Although 18F-FDG PET was originally developed to evaluate benign and malignant tumors, the frequency of detection of benign adrenocortical adenomas showing FDG-PET accumulation has increased. However, the details of FDG-PET-accumulated benign adrenocortical adenomas have not been elucidated.
To elucidate the pathophysiology of FDG-PET-positive cortisol-producing adrenal tumors, we performed clinicopathological and genetic analyses of adrenocortical adenomas examing FDG-PET in 30 operated patients with unilateral cortisol-producing adrenal tumors (26 adrenal adenomas and 4 adrenal cancers).
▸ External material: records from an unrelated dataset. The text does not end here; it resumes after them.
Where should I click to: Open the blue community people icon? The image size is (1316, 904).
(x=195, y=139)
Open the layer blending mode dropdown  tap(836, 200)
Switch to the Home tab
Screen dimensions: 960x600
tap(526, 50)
All adrenocortical carcinomas and 17/26 (65%) benign adrenocortical adenomas showed high FDG accumulation (SUVmax ≥ 3). In adrenocortical adenomas with high FDG accumulation (SUVmax ≥ 3), SUVmax showed a positive correlation with the CT Hounsfield units. A higher SUVmax showed a clear black adenoma appearance with predominantly compact cells, which exhibited high T1 and T2 signals, a lack of signal drop on out-of-phase imaging on MRI, and less accumulation on 131-I adsterol scintigraphy. Furthermore, RNA-sequencing analysis revealed significant increases in the lysosomal and autophagy pathways and metabolic pathways, including glycolysis through glucose transporter (GLUT) 1 and 3, in black adenomas with high-level FDG accumulation.
A black adenoma is blackish due to lipofuscin, which accumulates as a result of damaged mitochondria or proteins that escape lysosomal degradation or autophagy. Since FDG in PET is taken up via GLUTs, alteration of the intracellular metabolic dynamics associated with mitochondrial damage in black adenomas may increase PET accumulation.
Black adrenal adenomas should be considered with adrenal tumors showing PET accumulation and low lipid contents.